O mundo material da ASHWANA assenta neste princípio — o de que os objetos criados por uma civilização são também o registo do que esta sabia. O Burel não é apenas um tecido. É um registo do comprimento específico da fibra de lã de uma raça de ovelhas, da técnica específica de compressão que o torna impermeável e do clima específico que tornou necessária essa impermeabilização. Se se perderem as ovelhas, a técnica ou a montanha, torna-se impossível recriar o tecido exatamente da mesma forma.
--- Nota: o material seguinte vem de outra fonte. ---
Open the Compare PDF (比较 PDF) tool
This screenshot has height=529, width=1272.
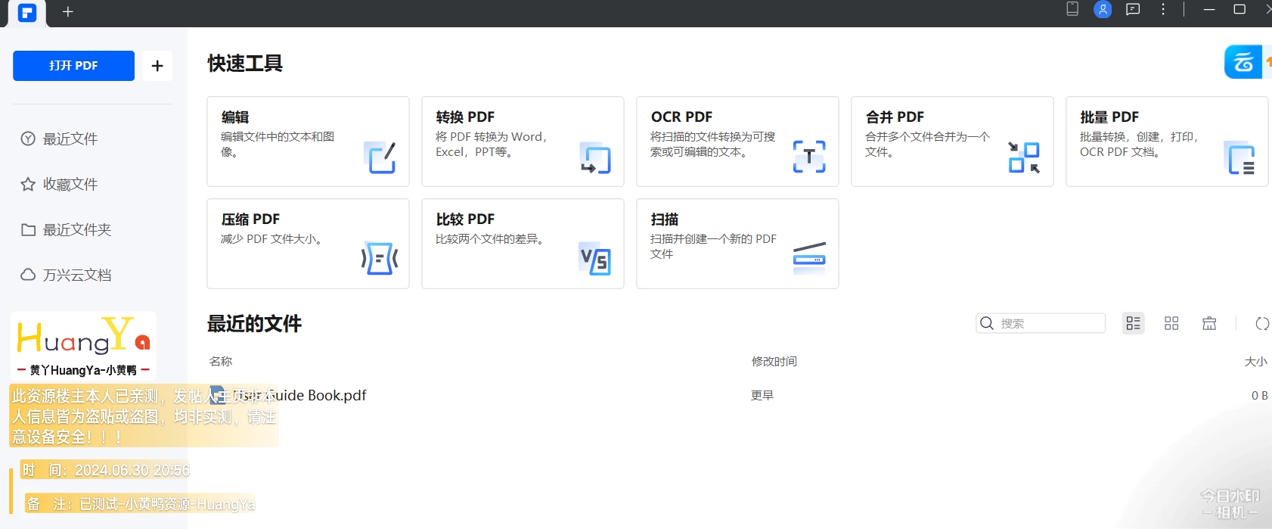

Os registos de material do Fort Kael incluem uma secção que cataloga fibras, tramas e técnicas de tecelagem utilizadas pelo pessoal em missões de campo em climas frios. Várias entradas fazem referência a um tipo específico de tecido descrito como «resistente à exposição prolongada à água sem tratamento» e proveniente de uma aldeia cujo nome não aparece em nenhum outro registo. A técnica de produção deste tecido é descrita apenas em notas parciais. Uma entrada subsequente, redigida por outra pessoa, diz: «Fornecedor original já não contactável. Não foi identificado nenhum substituto. A composição do kit de campo foi revista em conformidade.»